Work task :: Your reply should contain every record, restated word for word.

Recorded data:

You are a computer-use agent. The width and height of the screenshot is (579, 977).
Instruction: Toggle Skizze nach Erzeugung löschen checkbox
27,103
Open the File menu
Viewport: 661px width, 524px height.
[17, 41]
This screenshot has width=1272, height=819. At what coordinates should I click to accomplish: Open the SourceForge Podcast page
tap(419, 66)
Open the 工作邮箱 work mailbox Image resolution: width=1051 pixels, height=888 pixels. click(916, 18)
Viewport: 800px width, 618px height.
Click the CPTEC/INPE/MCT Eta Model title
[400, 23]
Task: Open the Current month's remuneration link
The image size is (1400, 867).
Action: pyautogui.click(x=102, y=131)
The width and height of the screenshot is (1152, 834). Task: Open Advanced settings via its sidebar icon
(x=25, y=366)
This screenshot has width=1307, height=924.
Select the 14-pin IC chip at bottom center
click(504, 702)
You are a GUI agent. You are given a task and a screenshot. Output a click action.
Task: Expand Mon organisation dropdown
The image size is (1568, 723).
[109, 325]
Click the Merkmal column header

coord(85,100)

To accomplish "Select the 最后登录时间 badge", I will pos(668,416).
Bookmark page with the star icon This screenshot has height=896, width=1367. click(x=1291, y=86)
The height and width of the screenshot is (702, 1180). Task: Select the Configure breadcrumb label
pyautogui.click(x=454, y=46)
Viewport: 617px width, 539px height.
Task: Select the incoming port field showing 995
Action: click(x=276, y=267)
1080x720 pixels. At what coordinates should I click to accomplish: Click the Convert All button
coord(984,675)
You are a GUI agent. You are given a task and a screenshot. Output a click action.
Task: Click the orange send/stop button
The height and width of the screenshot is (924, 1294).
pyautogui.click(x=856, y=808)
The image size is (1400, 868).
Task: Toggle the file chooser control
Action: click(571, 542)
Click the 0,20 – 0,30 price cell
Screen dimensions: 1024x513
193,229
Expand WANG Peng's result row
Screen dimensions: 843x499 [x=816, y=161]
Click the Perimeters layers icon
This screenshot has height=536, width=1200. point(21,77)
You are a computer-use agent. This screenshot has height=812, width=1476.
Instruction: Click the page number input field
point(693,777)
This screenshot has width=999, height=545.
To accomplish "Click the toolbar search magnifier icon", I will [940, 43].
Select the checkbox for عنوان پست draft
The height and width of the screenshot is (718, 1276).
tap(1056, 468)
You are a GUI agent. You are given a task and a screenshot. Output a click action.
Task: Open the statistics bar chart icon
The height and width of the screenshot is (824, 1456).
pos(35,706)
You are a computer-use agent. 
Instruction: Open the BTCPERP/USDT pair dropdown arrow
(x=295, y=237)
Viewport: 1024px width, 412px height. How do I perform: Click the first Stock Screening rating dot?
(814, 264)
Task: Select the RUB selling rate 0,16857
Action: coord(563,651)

Response for this exercise ::
You are a computer-use agent. The width and height of the screenshot is (579, 977).
Instruction: Toggle Skizze nach Erzeugung löschen checkbox
27,103
Open the File menu
Viewport: 661px width, 524px height.
[17, 41]
This screenshot has width=1272, height=819. At what coordinates should I click to accomplish: Open the SourceForge Podcast page
tap(419, 66)
Open the 工作邮箱 work mailbox Image resolution: width=1051 pixels, height=888 pixels. click(916, 18)
Viewport: 800px width, 618px height.
Click the CPTEC/INPE/MCT Eta Model title
[400, 23]
Task: Open the Current month's remuneration link
The image size is (1400, 867).
Action: pyautogui.click(x=102, y=131)
The width and height of the screenshot is (1152, 834). Task: Open Advanced settings via its sidebar icon
(x=25, y=366)
This screenshot has width=1307, height=924.
Select the 14-pin IC chip at bottom center
click(504, 702)
You are a GUI agent. You are given a task and a screenshot. Output a click action.
Task: Expand Mon organisation dropdown
The image size is (1568, 723).
[109, 325]
Click the Merkmal column header

coord(85,100)

To accomplish "Select the 最后登录时间 badge", I will pos(668,416).
Bookmark page with the star icon This screenshot has height=896, width=1367. click(x=1291, y=86)
The height and width of the screenshot is (702, 1180). Task: Select the Configure breadcrumb label
pyautogui.click(x=454, y=46)
Viewport: 617px width, 539px height.
Task: Select the incoming port field showing 995
Action: click(x=276, y=267)
1080x720 pixels. At what coordinates should I click to accomplish: Click the Convert All button
coord(984,675)
You are a GUI agent. You are given a task and a screenshot. Output a click action.
Task: Click the orange send/stop button
The height and width of the screenshot is (924, 1294).
pyautogui.click(x=856, y=808)
The image size is (1400, 868).
Task: Toggle the file chooser control
Action: click(571, 542)
Click the 0,20 – 0,30 price cell
Screen dimensions: 1024x513
193,229
Expand WANG Peng's result row
Screen dimensions: 843x499 [x=816, y=161]
Click the Perimeters layers icon
This screenshot has height=536, width=1200. point(21,77)
You are a computer-use agent. This screenshot has height=812, width=1476.
Instruction: Click the page number input field
point(693,777)
This screenshot has width=999, height=545.
To accomplish "Click the toolbar search magnifier icon", I will [940, 43].
Select the checkbox for عنوان پست draft
The height and width of the screenshot is (718, 1276).
tap(1056, 468)
You are a GUI agent. You are given a task and a screenshot. Output a click action.
Task: Open the statistics bar chart icon
The height and width of the screenshot is (824, 1456).
pos(35,706)
You are a computer-use agent. 
Instruction: Open the BTCPERP/USDT pair dropdown arrow
(x=295, y=237)
Viewport: 1024px width, 412px height. How do I perform: Click the first Stock Screening rating dot?
(814, 264)
Task: Select the RUB selling rate 0,16857
Action: coord(563,651)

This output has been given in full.